Lorsque l’on évoque la génétique en Turquie, difficile d’échapper à l’entreprise Anadolu Hayvancilik. Spécialisée dans la vente de semences et le conseil en élevage, la société a importé ces premières génisses pleines en 1986. Société familiale, Anadolu est pilotée par deux sœurs dont l’enthousiasme à œuvrer au développement de leur business fait plaisir à voir. Chaque année, elles importent entre 350 000 et 500 000 doses de semences prim’holstein, montbéliarde, simmental et charolaise, issues en majorité d’élevages américains, canadiens et un peu européens. Avant la fermeture des importations en raison de la FCO, Anadolu avait importé 1 000 génisses pleines montbéliardes françaises via la Coopex. Une race appréciée pour sa fertilité et son caractère mixte.
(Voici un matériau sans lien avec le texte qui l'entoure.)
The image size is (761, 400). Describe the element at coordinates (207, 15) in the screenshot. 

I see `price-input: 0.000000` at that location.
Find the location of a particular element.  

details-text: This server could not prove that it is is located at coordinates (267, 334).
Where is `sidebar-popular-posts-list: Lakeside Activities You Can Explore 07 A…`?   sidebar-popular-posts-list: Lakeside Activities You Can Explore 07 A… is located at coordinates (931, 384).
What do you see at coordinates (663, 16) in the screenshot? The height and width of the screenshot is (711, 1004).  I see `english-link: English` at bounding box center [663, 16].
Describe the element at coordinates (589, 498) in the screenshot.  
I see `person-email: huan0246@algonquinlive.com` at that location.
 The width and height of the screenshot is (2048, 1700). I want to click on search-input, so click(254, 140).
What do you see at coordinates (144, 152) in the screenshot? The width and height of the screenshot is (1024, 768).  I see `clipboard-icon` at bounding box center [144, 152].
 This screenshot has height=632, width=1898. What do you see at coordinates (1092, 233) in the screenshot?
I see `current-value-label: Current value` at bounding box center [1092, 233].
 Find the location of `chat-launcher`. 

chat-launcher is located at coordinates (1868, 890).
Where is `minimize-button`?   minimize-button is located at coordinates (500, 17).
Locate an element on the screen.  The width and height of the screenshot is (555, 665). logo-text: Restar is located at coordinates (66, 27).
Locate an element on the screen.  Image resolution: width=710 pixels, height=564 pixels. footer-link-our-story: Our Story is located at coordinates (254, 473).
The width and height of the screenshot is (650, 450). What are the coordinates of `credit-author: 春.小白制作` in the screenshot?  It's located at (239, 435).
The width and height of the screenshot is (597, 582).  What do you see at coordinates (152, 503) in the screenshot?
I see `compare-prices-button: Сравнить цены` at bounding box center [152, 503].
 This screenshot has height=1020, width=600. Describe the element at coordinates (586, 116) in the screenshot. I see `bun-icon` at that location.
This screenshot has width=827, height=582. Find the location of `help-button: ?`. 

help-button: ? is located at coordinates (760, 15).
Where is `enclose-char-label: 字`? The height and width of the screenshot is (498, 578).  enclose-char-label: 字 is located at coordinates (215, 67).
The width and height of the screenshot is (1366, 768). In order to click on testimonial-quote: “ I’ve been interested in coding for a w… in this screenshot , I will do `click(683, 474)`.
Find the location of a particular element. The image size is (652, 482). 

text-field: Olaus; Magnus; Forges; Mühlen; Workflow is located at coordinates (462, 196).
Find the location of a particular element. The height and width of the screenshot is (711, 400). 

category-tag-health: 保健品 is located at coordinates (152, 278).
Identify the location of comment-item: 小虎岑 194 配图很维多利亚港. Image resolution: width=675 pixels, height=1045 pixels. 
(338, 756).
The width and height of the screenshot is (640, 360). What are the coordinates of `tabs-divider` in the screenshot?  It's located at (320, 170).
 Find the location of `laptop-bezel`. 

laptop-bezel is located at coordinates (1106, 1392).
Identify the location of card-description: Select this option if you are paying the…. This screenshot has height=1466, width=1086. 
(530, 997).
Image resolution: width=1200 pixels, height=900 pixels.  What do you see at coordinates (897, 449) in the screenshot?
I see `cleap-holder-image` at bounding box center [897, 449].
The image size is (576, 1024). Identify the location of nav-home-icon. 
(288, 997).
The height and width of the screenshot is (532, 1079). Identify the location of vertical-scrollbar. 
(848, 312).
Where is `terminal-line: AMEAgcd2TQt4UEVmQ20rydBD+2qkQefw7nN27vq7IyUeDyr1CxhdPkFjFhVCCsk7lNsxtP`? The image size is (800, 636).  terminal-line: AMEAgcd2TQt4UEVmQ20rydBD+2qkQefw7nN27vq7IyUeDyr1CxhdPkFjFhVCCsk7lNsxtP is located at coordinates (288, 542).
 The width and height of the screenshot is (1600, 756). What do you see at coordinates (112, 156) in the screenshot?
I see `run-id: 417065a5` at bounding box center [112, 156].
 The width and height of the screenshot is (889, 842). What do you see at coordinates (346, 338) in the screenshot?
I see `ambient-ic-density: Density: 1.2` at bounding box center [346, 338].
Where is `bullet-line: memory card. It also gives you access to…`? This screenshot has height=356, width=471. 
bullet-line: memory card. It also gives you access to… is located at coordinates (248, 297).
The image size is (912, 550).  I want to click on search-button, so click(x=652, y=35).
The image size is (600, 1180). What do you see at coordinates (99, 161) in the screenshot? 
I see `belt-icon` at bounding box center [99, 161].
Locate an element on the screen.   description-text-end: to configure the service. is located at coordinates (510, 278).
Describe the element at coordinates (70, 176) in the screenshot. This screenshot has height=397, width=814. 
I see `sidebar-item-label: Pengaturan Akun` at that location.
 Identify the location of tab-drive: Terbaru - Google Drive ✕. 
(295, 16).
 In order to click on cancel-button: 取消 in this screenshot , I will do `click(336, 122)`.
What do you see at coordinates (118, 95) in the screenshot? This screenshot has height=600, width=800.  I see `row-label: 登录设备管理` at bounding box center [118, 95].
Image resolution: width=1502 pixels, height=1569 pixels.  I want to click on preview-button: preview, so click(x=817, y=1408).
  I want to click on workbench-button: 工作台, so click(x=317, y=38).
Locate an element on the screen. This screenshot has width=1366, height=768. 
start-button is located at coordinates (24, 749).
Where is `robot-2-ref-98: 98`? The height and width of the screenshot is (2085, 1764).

Le modèle coopératif peu soutenu
Du côté de Tire, dans l’ouest du pays, au sud de Bergama, l’exploitation en photo est celle d’un des 2 000 adhérents de la coopérative Tire Süt Kooperatifi. Avec près de 200 bêtes, l’éleveur est un des plus gros producteurs de la coopérative dont les membres exploitent en moyenne deux hectares, et produisent en moyenne 8 000 litres de lait par vache. Selon le président de la coopérative Mahmut Eskiyörük, le modèle coopératif est « peu soutenu en Turquie ». Par sa façon de fonctionner, la coopérative Tire Süt oscille entre anciens kolkhozes soviétiques et systèmes intégratifs pousser à l’extrême.S. C.